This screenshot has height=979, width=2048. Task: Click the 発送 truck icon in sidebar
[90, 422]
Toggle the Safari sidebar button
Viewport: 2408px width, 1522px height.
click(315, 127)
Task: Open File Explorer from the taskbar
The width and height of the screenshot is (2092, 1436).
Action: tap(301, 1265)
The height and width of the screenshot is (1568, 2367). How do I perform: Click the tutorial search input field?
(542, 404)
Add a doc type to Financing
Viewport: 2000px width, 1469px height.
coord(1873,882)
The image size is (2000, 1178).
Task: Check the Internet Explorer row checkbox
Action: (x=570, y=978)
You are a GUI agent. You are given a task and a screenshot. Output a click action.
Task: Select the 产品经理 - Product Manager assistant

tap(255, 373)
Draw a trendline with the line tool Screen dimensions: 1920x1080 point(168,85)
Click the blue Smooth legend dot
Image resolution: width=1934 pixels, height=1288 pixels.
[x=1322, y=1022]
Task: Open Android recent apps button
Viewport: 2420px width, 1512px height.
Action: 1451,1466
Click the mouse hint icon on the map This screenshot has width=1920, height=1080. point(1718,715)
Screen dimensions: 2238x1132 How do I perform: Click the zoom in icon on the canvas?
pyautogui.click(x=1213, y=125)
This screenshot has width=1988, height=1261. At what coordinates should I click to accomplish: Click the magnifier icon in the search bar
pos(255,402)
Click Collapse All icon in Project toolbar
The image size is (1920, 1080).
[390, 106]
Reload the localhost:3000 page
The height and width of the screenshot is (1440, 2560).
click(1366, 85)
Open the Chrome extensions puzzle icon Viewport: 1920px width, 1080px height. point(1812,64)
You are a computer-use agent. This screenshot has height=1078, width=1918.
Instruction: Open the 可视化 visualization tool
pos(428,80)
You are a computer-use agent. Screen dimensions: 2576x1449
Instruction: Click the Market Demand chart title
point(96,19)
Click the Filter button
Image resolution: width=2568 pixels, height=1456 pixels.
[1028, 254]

About this task: For the listing above, print only the lines starting at the line containing "Draw a trendline" and ending at the line containing "Open the Chrome", exactly, both included.

Solution for this exercise:
Draw a trendline with the line tool Screen dimensions: 1920x1080 point(168,85)
Click the blue Smooth legend dot
Image resolution: width=1934 pixels, height=1288 pixels.
[x=1322, y=1022]
Task: Open Android recent apps button
Viewport: 2420px width, 1512px height.
Action: 1451,1466
Click the mouse hint icon on the map This screenshot has width=1920, height=1080. point(1718,715)
Screen dimensions: 2238x1132 How do I perform: Click the zoom in icon on the canvas?
pyautogui.click(x=1213, y=125)
This screenshot has width=1988, height=1261. At what coordinates should I click to accomplish: Click the magnifier icon in the search bar
pos(255,402)
Click Collapse All icon in Project toolbar
The image size is (1920, 1080).
[390, 106]
Reload the localhost:3000 page
The height and width of the screenshot is (1440, 2560).
click(1366, 85)
Open the Chrome extensions puzzle icon Viewport: 1920px width, 1080px height. point(1812,64)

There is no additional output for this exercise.